### HOW TO COMPLETE THIS TASK
Needed from the data below: all lines that contain the word "Given".

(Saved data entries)
----
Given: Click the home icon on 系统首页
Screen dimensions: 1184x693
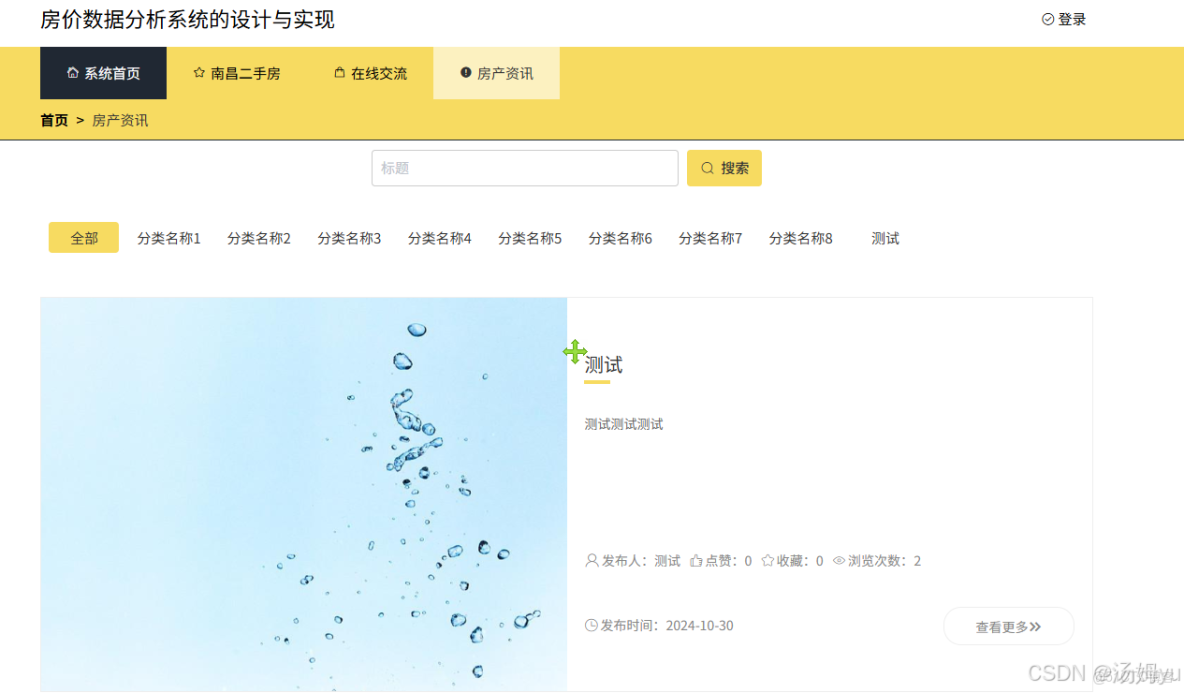Looking at the screenshot, I should point(72,72).
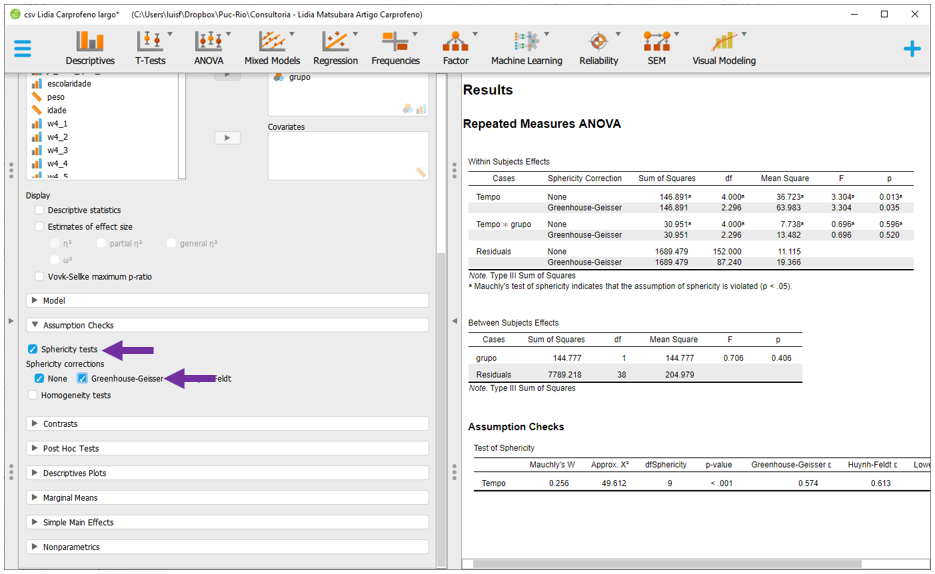The image size is (935, 574).
Task: Open the main hamburger menu
Action: tap(23, 48)
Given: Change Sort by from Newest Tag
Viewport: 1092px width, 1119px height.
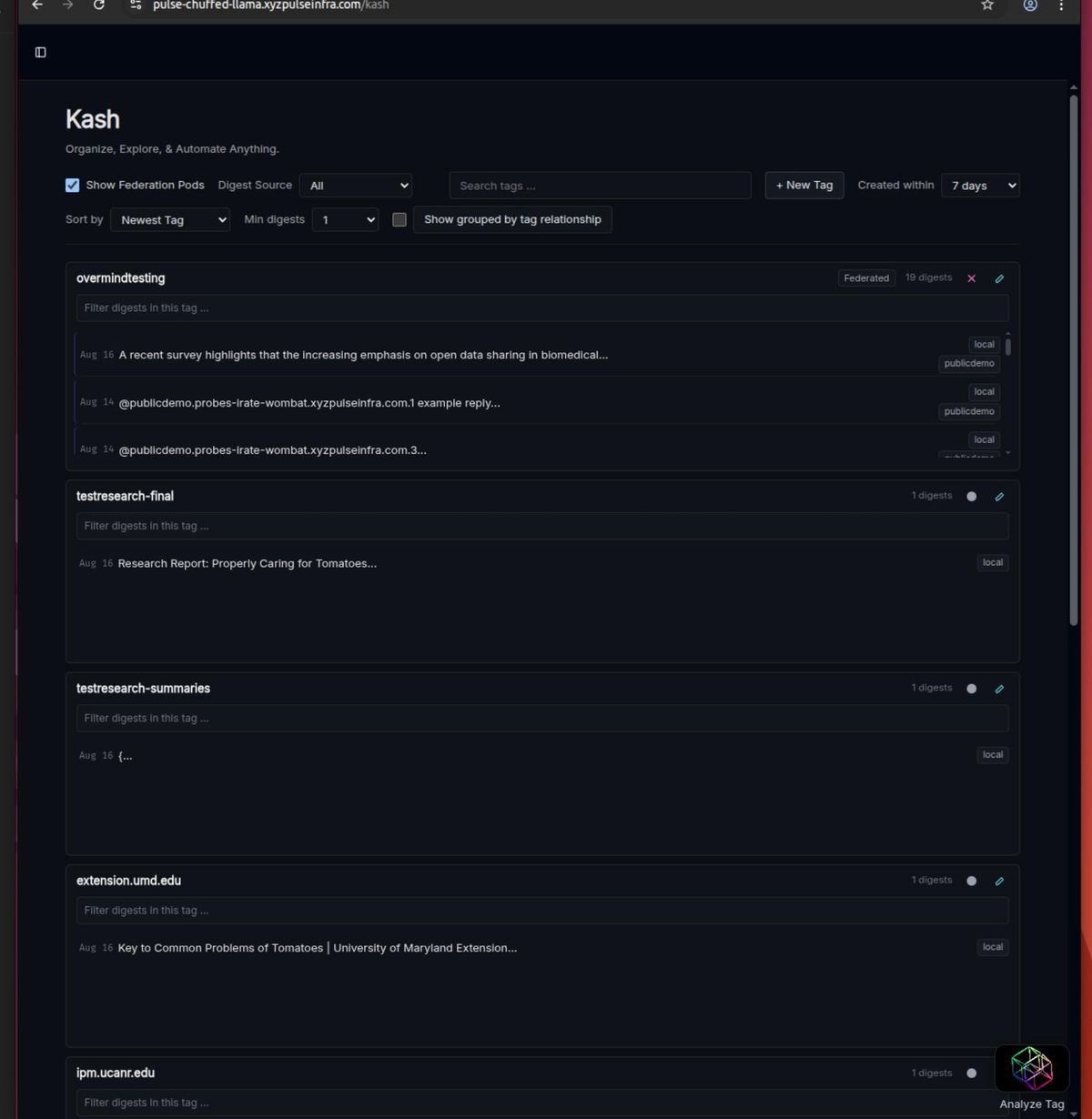Looking at the screenshot, I should pos(170,219).
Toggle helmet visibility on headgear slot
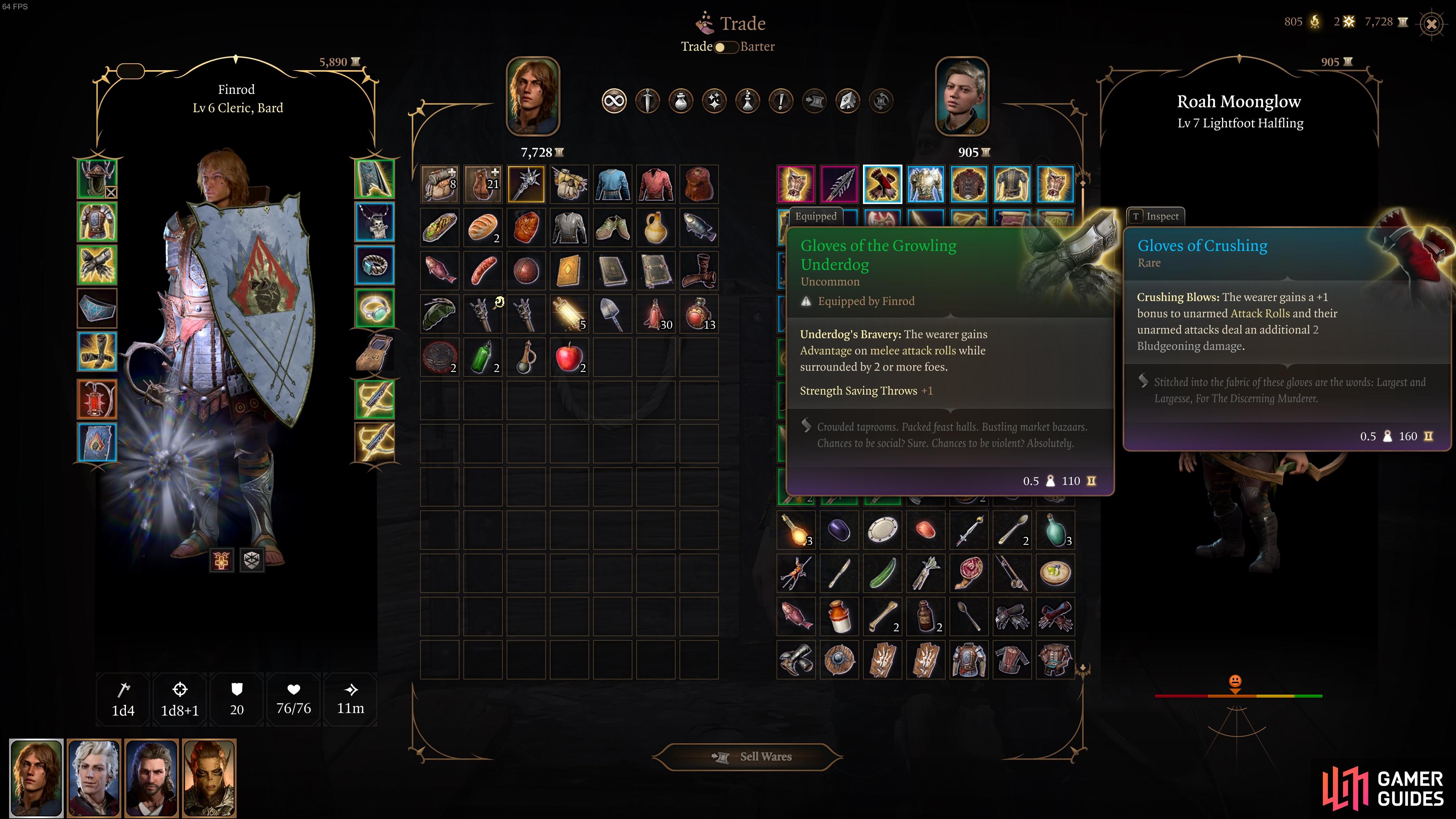 click(111, 193)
----
### SOLUTION FOR THIS PROBLEM
Given: Click the home icon on 系统首页
Given: Change Sort by from Newest Tag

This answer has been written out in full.